* **Exercise**
Identify every line in the records below that contains the word "width", and reproduce each one.

* **Dataset extract**
►

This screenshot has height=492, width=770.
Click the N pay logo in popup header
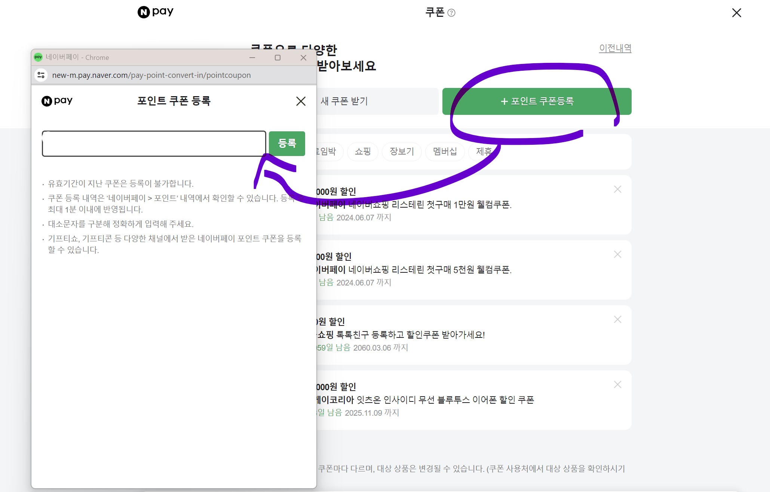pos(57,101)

◄
►

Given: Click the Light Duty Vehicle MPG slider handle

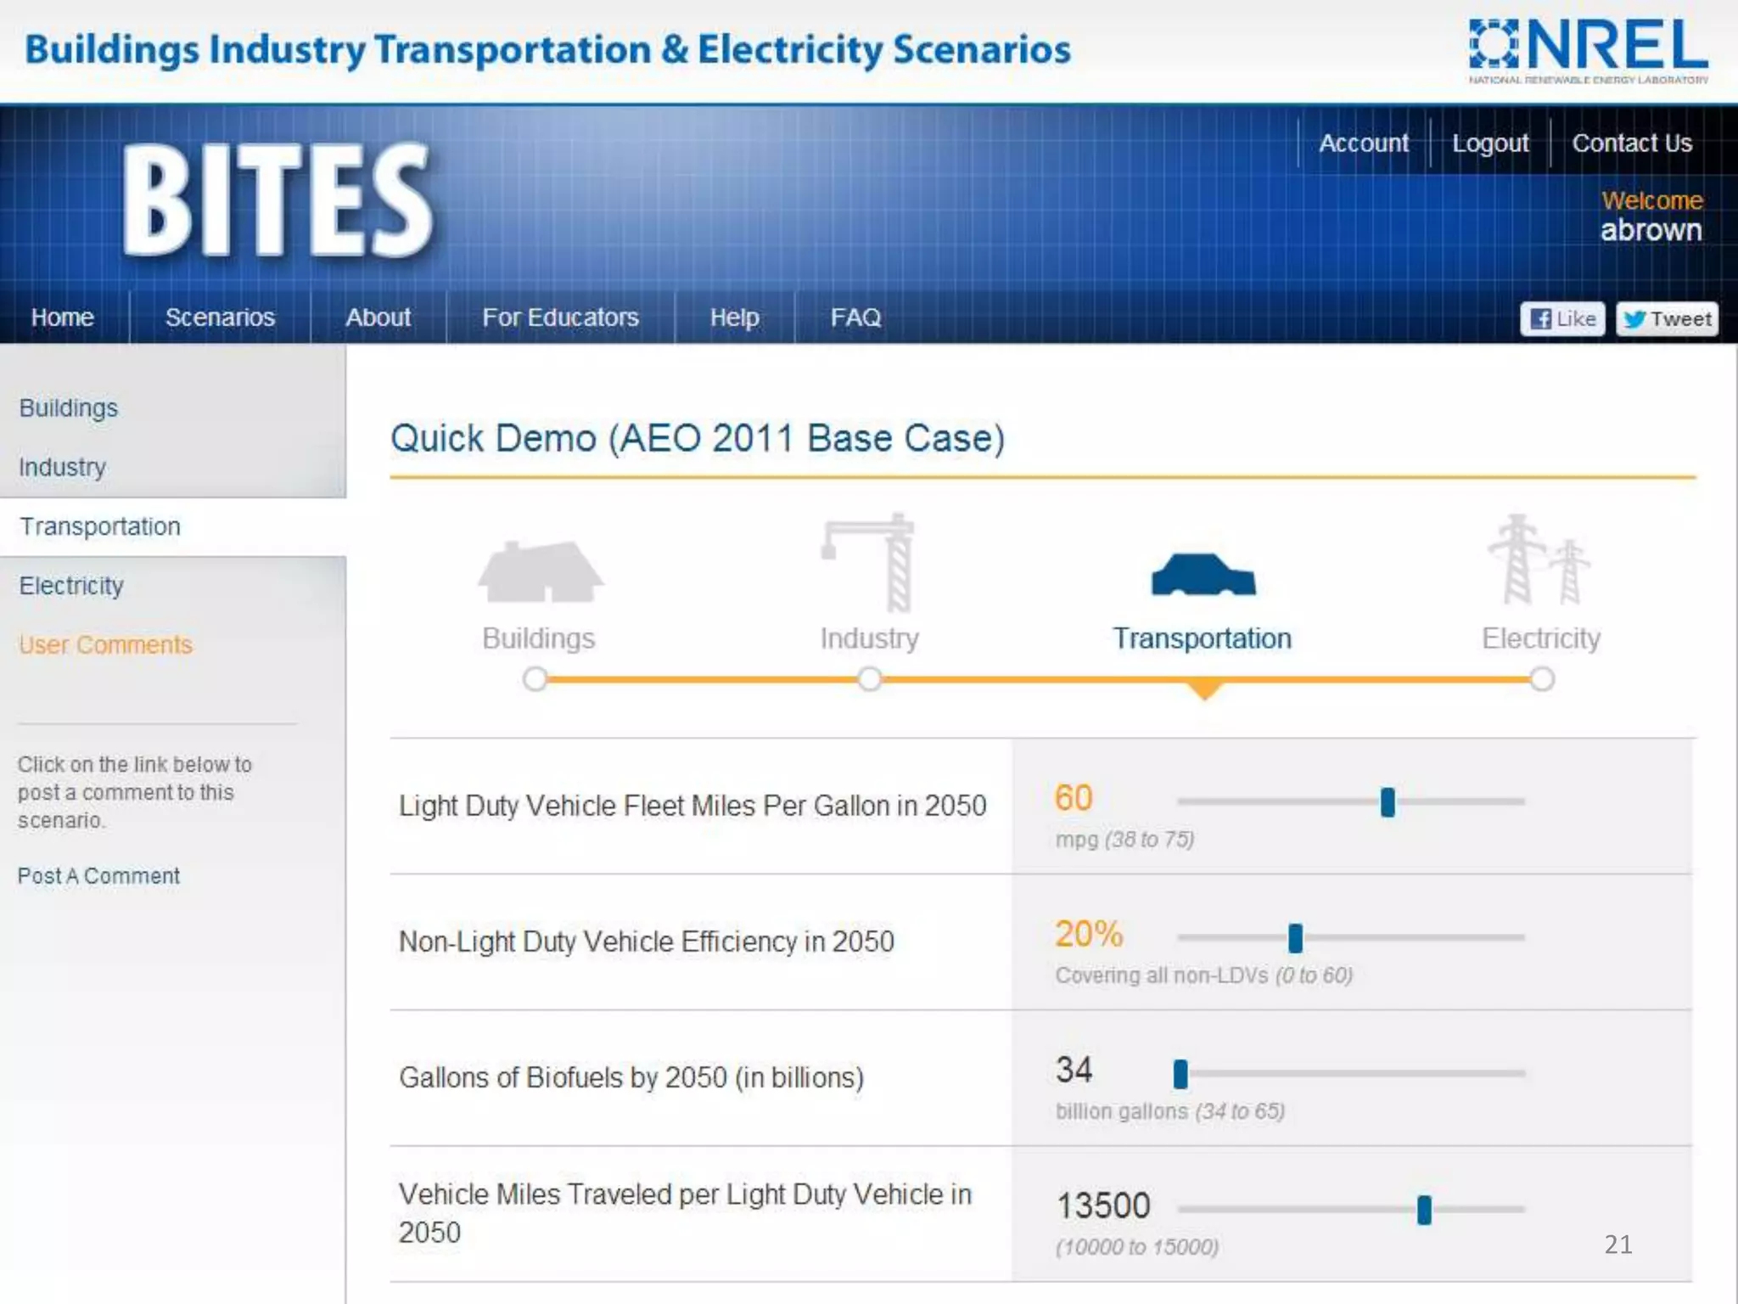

◄
►

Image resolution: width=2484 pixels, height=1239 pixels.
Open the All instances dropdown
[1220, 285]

◄

* **Result for this exercise**
This screenshot has height=492, width=770.
Image resolution: width=2484 pixels, height=1239 pixels.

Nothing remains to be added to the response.